===== Excerpted data

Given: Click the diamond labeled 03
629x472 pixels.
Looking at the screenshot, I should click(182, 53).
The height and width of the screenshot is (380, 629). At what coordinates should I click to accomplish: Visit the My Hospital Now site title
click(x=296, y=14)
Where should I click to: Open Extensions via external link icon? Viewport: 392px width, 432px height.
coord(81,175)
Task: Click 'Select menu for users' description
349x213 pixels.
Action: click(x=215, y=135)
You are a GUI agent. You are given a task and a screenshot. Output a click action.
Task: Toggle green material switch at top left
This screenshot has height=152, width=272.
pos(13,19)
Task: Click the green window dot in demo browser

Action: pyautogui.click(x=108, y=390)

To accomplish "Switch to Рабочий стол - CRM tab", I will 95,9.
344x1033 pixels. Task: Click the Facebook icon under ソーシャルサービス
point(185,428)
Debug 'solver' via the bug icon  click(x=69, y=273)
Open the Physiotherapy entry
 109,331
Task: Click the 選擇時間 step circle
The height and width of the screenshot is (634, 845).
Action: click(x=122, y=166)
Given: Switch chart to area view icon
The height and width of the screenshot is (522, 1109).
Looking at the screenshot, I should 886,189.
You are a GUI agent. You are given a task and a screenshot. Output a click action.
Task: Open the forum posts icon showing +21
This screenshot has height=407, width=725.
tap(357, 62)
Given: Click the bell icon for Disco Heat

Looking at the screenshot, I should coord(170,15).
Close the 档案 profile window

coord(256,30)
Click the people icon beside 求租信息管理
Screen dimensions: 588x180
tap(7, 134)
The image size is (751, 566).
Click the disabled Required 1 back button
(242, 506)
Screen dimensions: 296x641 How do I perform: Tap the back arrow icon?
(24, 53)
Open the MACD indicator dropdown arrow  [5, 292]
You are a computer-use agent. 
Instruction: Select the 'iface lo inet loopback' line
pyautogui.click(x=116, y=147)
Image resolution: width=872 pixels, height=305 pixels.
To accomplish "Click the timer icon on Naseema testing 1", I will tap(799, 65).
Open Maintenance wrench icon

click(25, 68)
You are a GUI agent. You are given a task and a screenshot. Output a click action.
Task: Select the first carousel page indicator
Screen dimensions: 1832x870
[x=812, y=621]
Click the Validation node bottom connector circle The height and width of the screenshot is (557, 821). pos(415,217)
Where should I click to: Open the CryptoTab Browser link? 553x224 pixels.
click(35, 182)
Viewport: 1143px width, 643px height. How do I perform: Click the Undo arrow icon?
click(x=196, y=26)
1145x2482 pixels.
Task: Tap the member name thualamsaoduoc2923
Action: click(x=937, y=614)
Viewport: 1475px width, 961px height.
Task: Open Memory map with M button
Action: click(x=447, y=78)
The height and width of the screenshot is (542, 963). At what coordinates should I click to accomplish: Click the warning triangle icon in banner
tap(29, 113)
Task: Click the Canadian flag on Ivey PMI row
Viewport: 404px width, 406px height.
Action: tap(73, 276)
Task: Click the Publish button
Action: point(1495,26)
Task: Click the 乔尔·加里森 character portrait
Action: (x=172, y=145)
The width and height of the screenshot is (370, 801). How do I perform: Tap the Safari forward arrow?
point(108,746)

==========

Task details:
Copy every line of the items above without changing anything.

Solution for this problem:
Given: Click the diamond labeled 03
629x472 pixels.
Looking at the screenshot, I should click(182, 53).
The height and width of the screenshot is (380, 629). At what coordinates should I click to accomplish: Visit the My Hospital Now site title
click(x=296, y=14)
Where should I click to: Open Extensions via external link icon? Viewport: 392px width, 432px height.
coord(81,175)
Task: Click 'Select menu for users' description
349x213 pixels.
Action: click(x=215, y=135)
You are a GUI agent. You are given a task and a screenshot. Output a click action.
Task: Toggle green material switch at top left
This screenshot has height=152, width=272.
pos(13,19)
Task: Click the green window dot in demo browser

Action: pyautogui.click(x=108, y=390)

To accomplish "Switch to Рабочий стол - CRM tab", I will 95,9.
344x1033 pixels. Task: Click the Facebook icon under ソーシャルサービス
point(185,428)
Debug 'solver' via the bug icon  click(x=69, y=273)
Open the Physiotherapy entry
 109,331
Task: Click the 選擇時間 step circle
The height and width of the screenshot is (634, 845).
Action: click(x=122, y=166)
Given: Switch chart to area view icon
The height and width of the screenshot is (522, 1109).
Looking at the screenshot, I should 886,189.
You are a GUI agent. You are given a task and a screenshot. Output a click action.
Task: Open the forum posts icon showing +21
This screenshot has height=407, width=725.
tap(357, 62)
Given: Click the bell icon for Disco Heat

Looking at the screenshot, I should coord(170,15).
Close the 档案 profile window

coord(256,30)
Click the people icon beside 求租信息管理
Screen dimensions: 588x180
tap(7, 134)
The image size is (751, 566).
Click the disabled Required 1 back button
(242, 506)
Screen dimensions: 296x641 How do I perform: Tap the back arrow icon?
(24, 53)
Open the MACD indicator dropdown arrow  [5, 292]
You are a computer-use agent. 
Instruction: Select the 'iface lo inet loopback' line
pyautogui.click(x=116, y=147)
Image resolution: width=872 pixels, height=305 pixels.
To accomplish "Click the timer icon on Naseema testing 1", I will tap(799, 65).
Open Maintenance wrench icon

click(25, 68)
You are a GUI agent. You are given a task and a screenshot. Output a click action.
Task: Select the first carousel page indicator
Screen dimensions: 1832x870
[x=812, y=621]
Click the Validation node bottom connector circle The height and width of the screenshot is (557, 821). pos(415,217)
Where should I click to: Open the CryptoTab Browser link? 553x224 pixels.
click(35, 182)
Viewport: 1143px width, 643px height. How do I perform: Click the Undo arrow icon?
click(x=196, y=26)
1145x2482 pixels.
Task: Tap the member name thualamsaoduoc2923
Action: click(x=937, y=614)
Viewport: 1475px width, 961px height.
Task: Open Memory map with M button
Action: click(x=447, y=78)
The height and width of the screenshot is (542, 963). At what coordinates should I click to accomplish: Click the warning triangle icon in banner
tap(29, 113)
Task: Click the Canadian flag on Ivey PMI row
Viewport: 404px width, 406px height.
Action: tap(73, 276)
Task: Click the Publish button
Action: point(1495,26)
Task: Click the 乔尔·加里森 character portrait
Action: (x=172, y=145)
The width and height of the screenshot is (370, 801). How do I perform: Tap the Safari forward arrow?
point(108,746)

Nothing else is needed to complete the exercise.